Novalyne Price is an aspiring writer. If she doesn’t particularly like the stories Howard writes, she’s eager to defend that fact that he does write them. In addition to her physical attraction to Howard, she wants him as a mentor. But his mother is having none of it. She and her husband have been in a loveless marriage for years, and there’s no way she’s going to let her son go, even if he is in his late 20s. Novalyne calls. Robert isn’t home. She calls again. His mother promises to leave a message. She doesn’t. Novalyne calls yet again. She’s a very determined woman, but Howard’s mother is more determined yet.

Finally, Novalyne just stops at the house on the way to church and knocks on the door. Well, first she goes up to his window and spies on him while he’s writing. Like Glenn Gould at his piano, Robert E. Howard talks, or rather shouts to himself at his typewriter. While, judging by my description, it may almost feel as if Novalyne is stalking Howard, that it’s a bad case of unrequited love, it’s anything but. Novalyne’s attraction is more than reciprocated. They start a relationship. Whether or not they actually slept together is left to the imagination, but they do share one passionate kiss that must go on for thirty seconds. D’Onofrio, a 6’4″ bear of a man, doesn’t so much talk to Zellweger, he rants at her. He points. He swings his arm. He projects his emotional issues onto her blank slate.

But she’s not intimidated by his act. She shouts back. They really are soul mates, but Howard is doomed. As much as he knows he loves Novalyne, his mother has trained him from an early age never to leave her for a woman his own age. Indeed, the scenes between Wedgeworth, who plays Howard’s mother, and D’Onofrio, show a side of Howard the rest of the town never sees. He’s not a blustery bully at all. He’s a caring, nurturing gentleman. Far from being alienated from other people, he is in fact so empathetic with his mother’s sufferings, her declining health affects his health.
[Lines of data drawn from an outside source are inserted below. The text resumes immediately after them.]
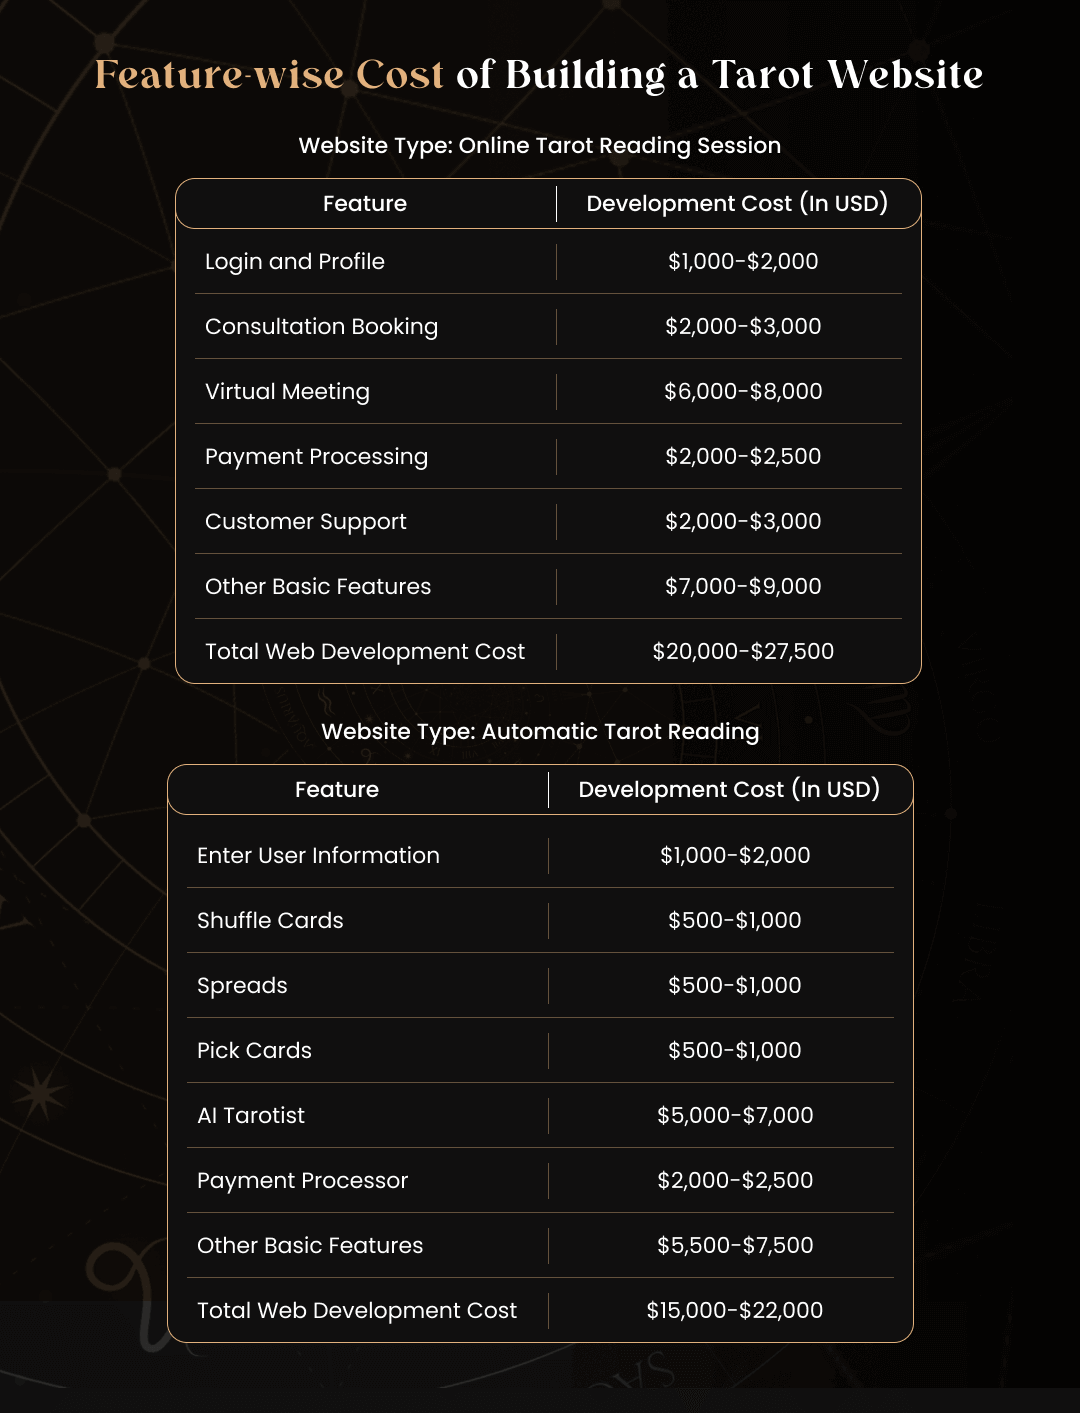This screenshot has height=1413, width=1080.
Task: Click the Virtual Meeting cost $6,000-$8,000
Action: pyautogui.click(x=743, y=391)

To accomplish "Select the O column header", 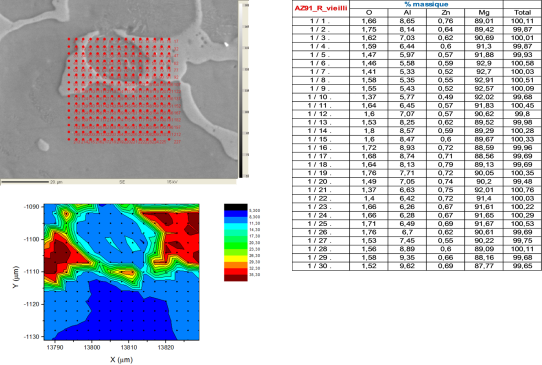I will (369, 12).
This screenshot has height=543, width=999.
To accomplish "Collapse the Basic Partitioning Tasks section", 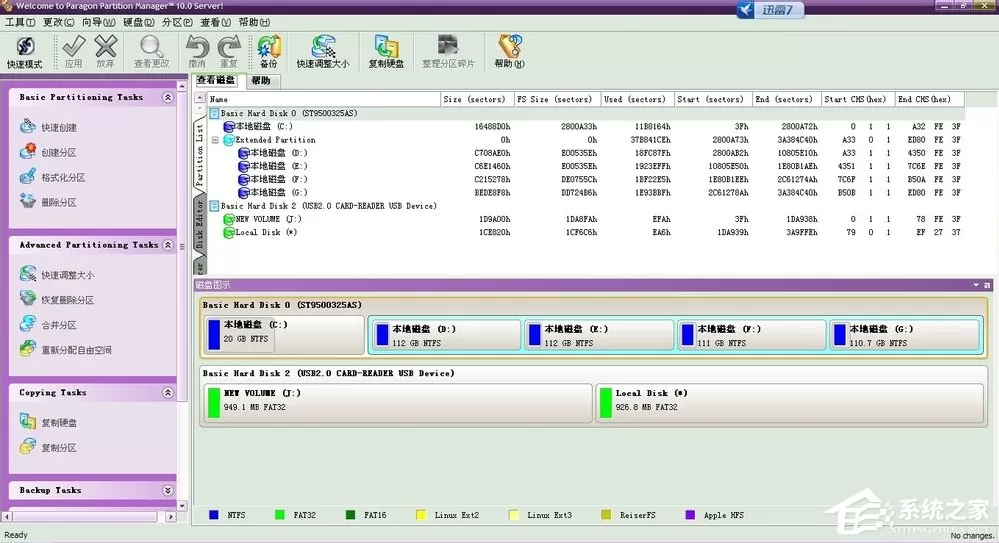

He knows he can’t abandon her so he intentionally alienates the love of his life, or, rather, the other love of his life, not only ranting at Novalyne but insulting her, accusing her of trying to destroy his individuality, sub-consciously crossing his identity as a writer with his mother’s incestuous death grip.

Robert E. Howard shot himself in 1936. Novalyne Price died in the late 1990s after a long career as a high-school teacher and a long happy marriage to another man. But it was her memoir about Howard that she wrote in the 1980s that finally let her become a successful writer. Perhaps it was a thank you note to Howard for enabling her to escape the horrible fate of being an unsuccessful, or even a successful writer in the United States. The Whole Wide World was not particularly successful at the box office, in spite of Zellweger’s star power. I saw it at the Seattle Film Festival in 1996. I’m not sure if it got much distribution after that, but it would make a great off-Broadway play, as well as a cautionary tale, if someone got around to rewriting the screenplay.